Join us for a screening of Bronx Gothic, Andrew Rossi’s electrifying portrait of writer and performer Okwui Okpokwasili and her acclaimed solo show of the same title. The film gives insight into Okpokwasili’s creative process and the complex social issues it embodies. Rooted in her childhood memories, she creates a mesmerizing space in which audiences engage with a story about two 12-year-old black girls coming of age in the 1980s.
After the screening, join Chicago artists Brendan Fernandes, Darrell Jones, and Amina Ross in a conversation about race and the process of making live performance.
Admission to Bronx Gothic is free with purchase of a ticket to Okwui Okpokwasili Poor People’s TV Room, which appears on the MCA Stage April 12–15, 2018.
About the Artists
Brendan Fernandes is a Canadian artist of Kenyan and Indian descent. He earned his MFA from the University of Western Ontario (2005) and his BFA from York University (2002).
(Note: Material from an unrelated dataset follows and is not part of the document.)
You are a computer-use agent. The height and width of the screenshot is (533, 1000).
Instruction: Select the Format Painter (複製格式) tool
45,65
He has exhibited internationally and nationally including at the Solomon R. Guggenheim Museum, MoMA, Art in General, MAC Montreal, the National Gallery of Canada, the Brooklyn Museum, Mass MoCA and the Stedelijk Museum. He is currently artist-in-residence and a faculty member at Northwestern University in the Department of Art Theory & Practice, and is represented by Monique Meloche Gallery in Chicago.
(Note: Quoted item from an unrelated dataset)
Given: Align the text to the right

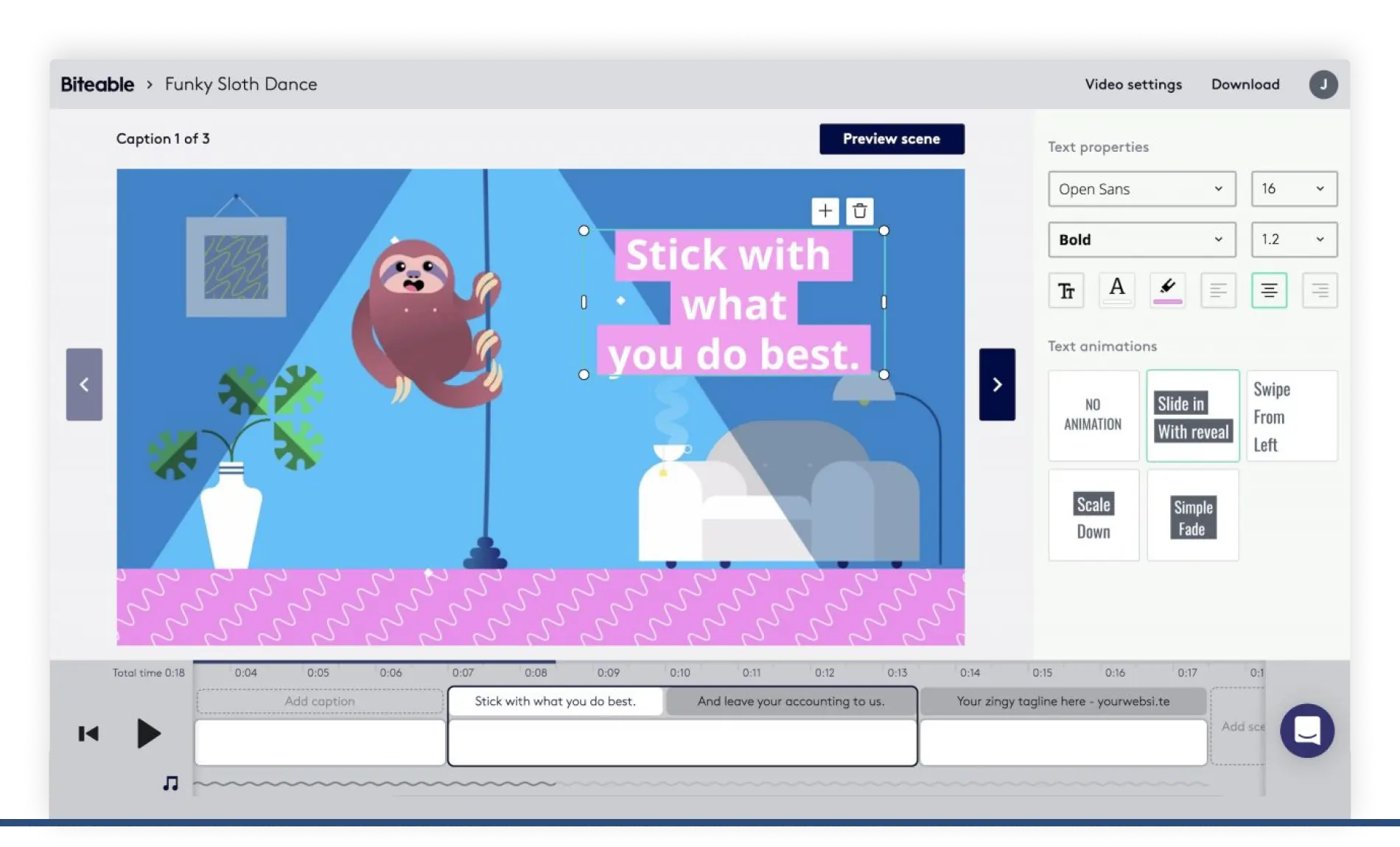Looking at the screenshot, I should 1320,289.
Darrell Jones has performed in the United States and abroad with a variety of choreographers and dance companies such as Urban Bush Women and Min Tanaka. He has received choreographic fellowships from MANCC (Maggie Allesee National Center for Choreography) and CDF (Chicago Dancemakers Forum), and has been a recipient of the Wesleyan University Creative Campus Fellow (2017) and Mid-Atlantic Arts Foundation. Jones is presently a tenured faculty member at The Dance Center of Columbia College in Chicago where he teaches classes in physical practice, performance, and improvisational techniques.
Amina Ross is an undisciplined creator and educator. They work across mediums, shaping spaces that honor darkness and love through language, light-based video installations, sculpture, and curatorial engagements. Ross studied at the School of the Art Institute of Chicago and has exhibited work at venues throughout Chicago, New York, and Philadelphia. Ross has spoken on panels and taught workshops at a wide range of events and venues including Wayne State University, the College Arts Association Conference, the Alphawood Foundation, and Women's Center for Creative Work.